### Exercise requirements
A - In the pipeline setup code, what reason does the comment at the top of the first block give for the import statements that follow it? Answer in one to three sentences.
B - Repeat the stretch of the pipeline setup code from "### Import Libraries" through "Metrics, component)" word for word.

### Extracted text
************

### Import Libraries

In [None]:
# import required libraries
from kfp import dsl
from kfp.v2 import compiler
from kfp.v2.dsl import (Artifact, Dataset, Input, InputPath, Model, Output, OutputPath, ClassificationMetrics,
                        Metrics, component)
import os
import re
from pathlib import Path

from datetime import date
from datetime import timedelta
from dateutil.relativedelta import relativedelta

import google
from google.oauth2 import credentials
from google.oauth2 import service_account
from google.oauth2.service_account import Credentials
from google.cloud import storage
from google.cloud.aiplatform import pipeline_jobs
from google_cloud_pipeline_components.v1.batch_predict_job import \
    ModelBatchPredictOp as batch_prediction_op


### Parameters

In [None]:
#tag cell with parameters
PROJECT_ID =  ''
BUCKET_NAME=''
DATASET_ID = ''
RESOURCE_BUCKET = ''
FILE_BUCKET = ''
REGION = ''
MODEL_ID = '5090'

In [None]:
#tag cell with parameters
PROJECT_ID =  'divg-josh-pr-d1cc3a'
BUCKET_NAME='divg-josh-pr-d1cc3a-default'
DATASET_ID = 'call_to_retention_dataset'
RESOURCE_BUCKET = 'divg-josh-pr-d1cc3a-default'
FILE_BUCKET = 'divg-josh-pr-d1cc3a-default'
MODEL_ID = '5090'

### Service Parameters

In [None]:
SERVICE_TYPE = 'call_to_retention'
SERVICE_TYPE_NAME = 'call-to-retention'
TABLE_ID = 'bq_call_to_retention_targets'
REGION = "northamerica-northeast1"

************

### Data segment
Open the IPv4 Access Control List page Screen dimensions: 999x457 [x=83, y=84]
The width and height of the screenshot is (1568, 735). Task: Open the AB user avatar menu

************

### In response
A - The comment says the block imports the required libraries. The import statements that follow are there because the code needs those libraries.

B -
### Import Libraries

In [None]:
# import required libraries
from kfp import dsl
from kfp.v2 import compiler
from kfp.v2.dsl import (Artifact, Dataset, Input, InputPath, Model, Output, OutputPath, ClassificationMetrics,
                        Metrics, component)